Gegenwärtige und zukünftige Brandstifter im Schauspielhaus Dortmund

Was für ein Feuer im Dortmunder Schauspielhaus! Zwei Jahre nach dem Beginn der Umbaupause und dem temporären Umzug in den Megastore in Hörde setzt das Schauspielhaus am 16. Dezember 2017 in seinem Stammhaus ein mächtiges Ausrufezeichen. Dabei macht es nicht nur seine politischen Ambitionen klar, sondern bringt auch mal wieder einen Klassiker der Science-Fiction-Literatur eindrucksvoll auf die Bühne.

Es sind sogar zwei Stücke, die an diesem Eröffnungsabend Premiere feiern: Beide aus den 1950ern, aber in ihrer Umsetzung vermutlich so aktuell wie nie: Biedermann und die Brandstifter von Max Frisch und Fahrenheit 451 von Ray Bradbury. Dabei hängt Regisseur Gordon Kämmerer nicht einfach ein Stück hinter das andere, sondern schafft raffinierte Querbezüge, ohne den eigenen Charakter der beiden Werke zu verlieren.

Im Mittelpunkt des Abends steht das Feuer, der Umsturz, die Abweichung, die Gefahr für den Status quo, die in beiden Stücken aber sehr unterschiedlich konnotiert sind.

Der Weg des Feuers in die Welt

(c) Birgit Hupfeld / Theater Dortmund

Nach einem kurzen Blick in die düstere Zukunft des Fahrenheit 451 hebt sich die Bühne und gibt den Blick frei auf die sterile Atmosphäre der Wohnung von Familie Biedermann. Eine Farbe irgendwo zwischen Türkis und Blass-Mintgrün dominiert die nahezu monochrome Bühne. Ekkehard Freye, Alexandra Sinelnikova und Frauke Becker beginnen den Tag. Mit roboterhaften Bewegungen bewegen sie sich durch die Wohnung. Sie waschen sich und ziehen sich um. Kein Wort wird gesprochen, keine Blicke ausgetauscht. Kein Zeichen von Emotion. Nur beim Frühstück gibt es einen kurzen, wilden Ausbruch von Emotion. Aber auch ohne Interaktion. Der Zuschauer leidet beim Anblick der Familie und sehnt einen Ausbruch aus der sprachlosen Routine herbei, als nach zwanzig Minuten der erste (banale) Satz das Schweigen bricht, die öde Spannung aber leider nicht auflöst.

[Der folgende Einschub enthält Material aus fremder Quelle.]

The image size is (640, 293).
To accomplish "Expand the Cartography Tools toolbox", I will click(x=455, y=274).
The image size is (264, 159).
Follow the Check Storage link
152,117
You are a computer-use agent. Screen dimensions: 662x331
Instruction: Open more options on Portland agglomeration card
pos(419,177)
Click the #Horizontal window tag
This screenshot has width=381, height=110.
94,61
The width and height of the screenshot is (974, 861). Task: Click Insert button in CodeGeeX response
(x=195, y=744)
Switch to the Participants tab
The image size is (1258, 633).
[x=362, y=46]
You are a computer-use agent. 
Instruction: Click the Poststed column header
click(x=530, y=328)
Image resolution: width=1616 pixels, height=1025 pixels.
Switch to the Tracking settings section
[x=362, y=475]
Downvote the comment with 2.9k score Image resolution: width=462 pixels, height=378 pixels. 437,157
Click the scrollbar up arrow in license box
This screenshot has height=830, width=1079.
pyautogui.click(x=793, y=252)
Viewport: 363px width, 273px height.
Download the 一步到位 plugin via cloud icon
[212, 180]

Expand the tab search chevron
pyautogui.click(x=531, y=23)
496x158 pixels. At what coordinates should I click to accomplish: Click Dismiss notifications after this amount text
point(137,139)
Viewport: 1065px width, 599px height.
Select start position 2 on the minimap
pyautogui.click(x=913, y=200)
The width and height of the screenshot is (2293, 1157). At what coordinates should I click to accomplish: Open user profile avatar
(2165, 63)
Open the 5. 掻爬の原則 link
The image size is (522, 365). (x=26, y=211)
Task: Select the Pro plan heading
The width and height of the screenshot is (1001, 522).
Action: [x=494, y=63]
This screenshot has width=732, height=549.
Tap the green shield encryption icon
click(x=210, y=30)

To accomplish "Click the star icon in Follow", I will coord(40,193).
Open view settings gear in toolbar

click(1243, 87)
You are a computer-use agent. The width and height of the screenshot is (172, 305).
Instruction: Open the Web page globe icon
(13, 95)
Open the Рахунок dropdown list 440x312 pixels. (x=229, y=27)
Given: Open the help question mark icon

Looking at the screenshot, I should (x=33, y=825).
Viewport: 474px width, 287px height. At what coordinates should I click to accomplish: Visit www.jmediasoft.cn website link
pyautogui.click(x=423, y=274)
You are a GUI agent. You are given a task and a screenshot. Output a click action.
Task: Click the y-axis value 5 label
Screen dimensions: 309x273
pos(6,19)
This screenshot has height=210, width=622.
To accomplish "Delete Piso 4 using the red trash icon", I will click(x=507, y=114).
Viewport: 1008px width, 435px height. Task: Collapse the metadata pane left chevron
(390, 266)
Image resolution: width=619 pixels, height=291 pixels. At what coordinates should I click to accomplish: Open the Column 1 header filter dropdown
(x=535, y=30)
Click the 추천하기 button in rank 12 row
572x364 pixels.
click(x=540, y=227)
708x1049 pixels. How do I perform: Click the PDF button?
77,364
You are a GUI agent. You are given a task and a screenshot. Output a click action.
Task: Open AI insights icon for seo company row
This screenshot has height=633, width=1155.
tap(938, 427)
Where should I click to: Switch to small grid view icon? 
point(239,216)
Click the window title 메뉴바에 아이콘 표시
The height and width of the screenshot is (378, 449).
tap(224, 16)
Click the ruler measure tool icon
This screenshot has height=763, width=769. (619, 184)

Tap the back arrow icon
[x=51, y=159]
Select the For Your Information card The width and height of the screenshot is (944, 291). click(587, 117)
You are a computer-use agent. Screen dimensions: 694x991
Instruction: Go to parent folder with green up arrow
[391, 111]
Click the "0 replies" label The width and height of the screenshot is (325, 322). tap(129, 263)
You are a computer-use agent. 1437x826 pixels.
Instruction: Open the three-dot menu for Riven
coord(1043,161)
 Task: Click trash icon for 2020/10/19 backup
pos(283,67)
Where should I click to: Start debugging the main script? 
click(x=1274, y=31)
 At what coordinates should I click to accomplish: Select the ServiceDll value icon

Das passiert erst mit dem Auftritt von Josef Schmitz, dem Hausierer, der Herrn Biedermann Honig ums Maul schmiert und sich so in die Familie einschleicht. Obwohl in den Zeitungen vor einem brandstiftenden Hausierer gewarnt wird, bekommt er ein Bett auf dem Dachboden. Er verbringt dort einige Tage und wirbelt dabei den Alltag der Familie gehörig durcheinander. Seine schwarze Kleidung ist der einzige “Farbfleck” im ansonsten monotonen Grün. Nach und nach erkennt Babette Biedermann die Gefahr, die von dem durch Björn Gabriel hervorragend verschmitzt gespielten Hausgast ausgeht. Doch ihr Mann ist nicht mehr in der Lage, sich gegen Biedermann zu wenden und so wird das Feuer in einer einfachen aber verstörenden Szene Teil der Familie.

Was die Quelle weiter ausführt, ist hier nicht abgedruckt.